If you want just the how-to guide skip to the end of this post. I’m including the backstory because I think it’s mildly interesting.
There are several podcast live streams I enjoy listening to at certain times of the week. However, due to the fact that I can’t always be around at the right time to listen to them live, I sometimes miss out.
A fair question would be, why not just listen to the published show? Well, I have a few reasons.
- I like to have the show as soon as possible.
- I actually enjoy unedited podcasts more than edited ones. There are often stories or jokes that don’t make it to the final show, and are only a part of the live stream.
- I enjoy hearing the hosts talk to each other about some of the behind the scenes aspects of creating the show.
- It’s interesting to hear if and when the hosts mess up, and how they will potentially fix or work around that in editing.
- Even though the audio quality is worse, I find it easy enough to listen to. The above points more than make up for the lack of high audio fidelity. I will admit, part of the fun is collecting these files that very few people have.
These live streams in question run on the on Icecast platform. This is fairly old technology, so there’s not much documentation on how to record or work with these streams. So I got to work on finding a solution. I needed 3 things:
- A way to save the output of the live stream to a file on disk.

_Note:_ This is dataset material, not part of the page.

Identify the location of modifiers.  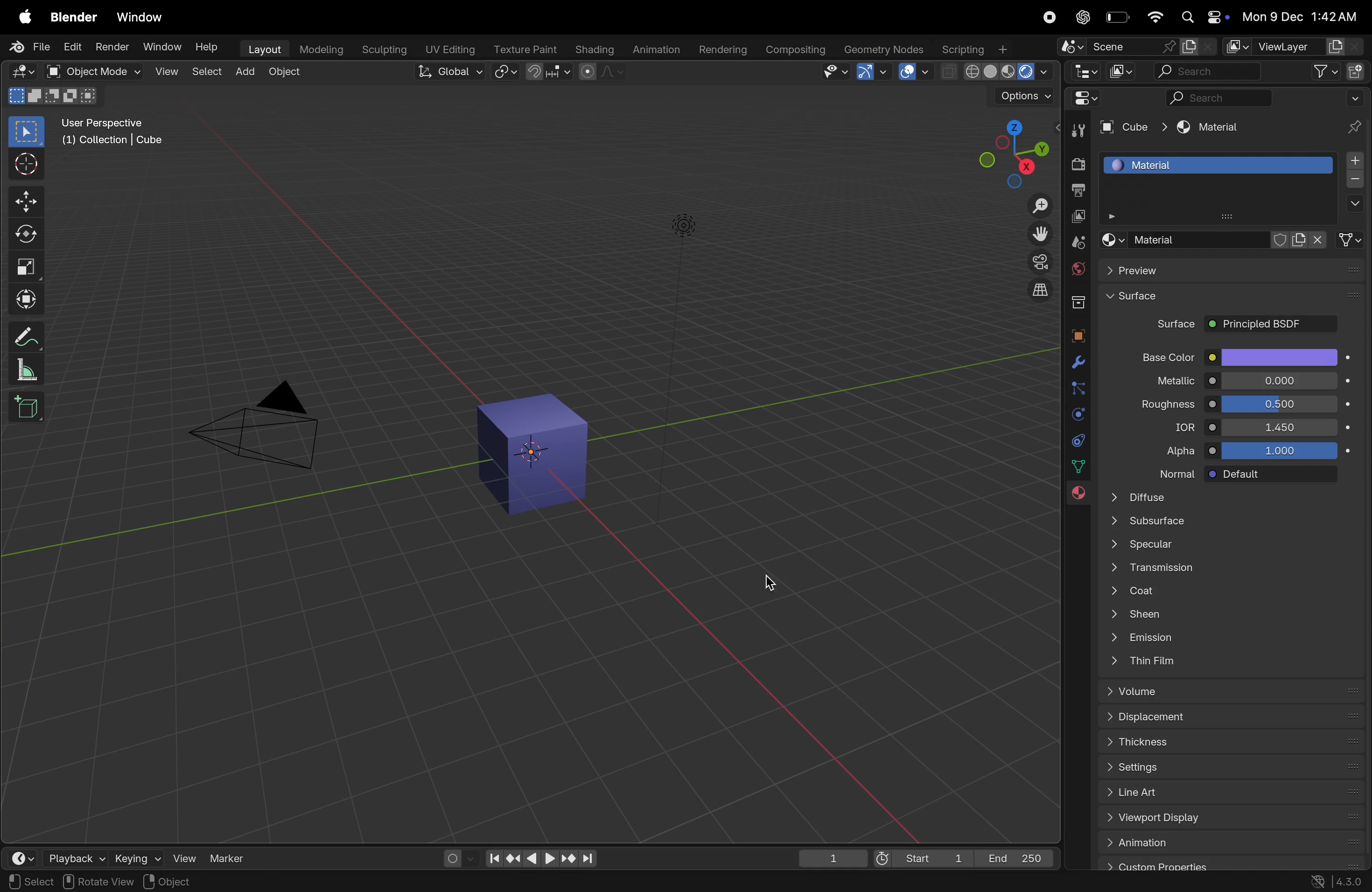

- A method to try to constantly connect to the stream. That way it would connect right when the stream started and it would be able to pick back up in case of a disconnection. (I also needed to make sure that the first file was not overwritten if the stream reconnected, I found that out the hard way.)
- And finally, I needed a way to trigger this at certain times of the day.
I considered trying to use the command tool Streamripper. However, as far as I can tell, it hasn’t updated since 2008. That normally wouldn’t matter, but it hasn’t been updated to support recording secure HTTPS streams. That made it useless for my purposes since every stream I was interested in was HTTPS.
Finally, I discovered FFMPEG. I was already familiar with it but did not realize it had this ability. If you’re not familiar with FFMPEG, it’s a command line tool that can manipulate audio in video in almost limitless ways. However, it requires extensive Googling skills to find the series of commands that will accomplish what you want. Thankfully, the way to record is a one-liner. You’ll just need the direct url to the stream. Let’s use a local station, WFIU as an example:
ffmpeg -y -i http://hannibal.ucs.indiana.edu:8000/wfiu_hi output.mp3
However this wasn’t enough. I wanted a way to spam that command over and over. That way I could start the command before the stream and catch the first part. This has the added benefit of reconnecting quickly in case of a dropout. But, I can’t overwrite the first file. Here’s the shell script I came up with:
while [ $i -le 1320 ]; do
ffmpeg -y -i http://emf.streamguys1.com/sa008_mp3_high_web $(date +”%FT%H%M%S”).mp3
This turned out to be a reliable way to capture the entirety of a livestream. It uses a loop to attempt connecting around 2 times a second, so you can do the math on the appropriate amount of seconds for your needs. With a cron job it is easy to record streams at any time of the day. The output is a file with the exact date and time the stream started, so no files will be over written. If the script does need to reconnect, you’ll end up with multiple files, which you can stitch together with an audio editor. I like to use Fission.
If my 7 year old self would have had this technology, he would have loved it. There were certain songs on the radio he would always try to record with Voice Memos, before the days that Spotify and YouTube made music more readily available.
If I knew how to write MacOS apps I would create a GUI app for this exact purpose. None exist, sadly.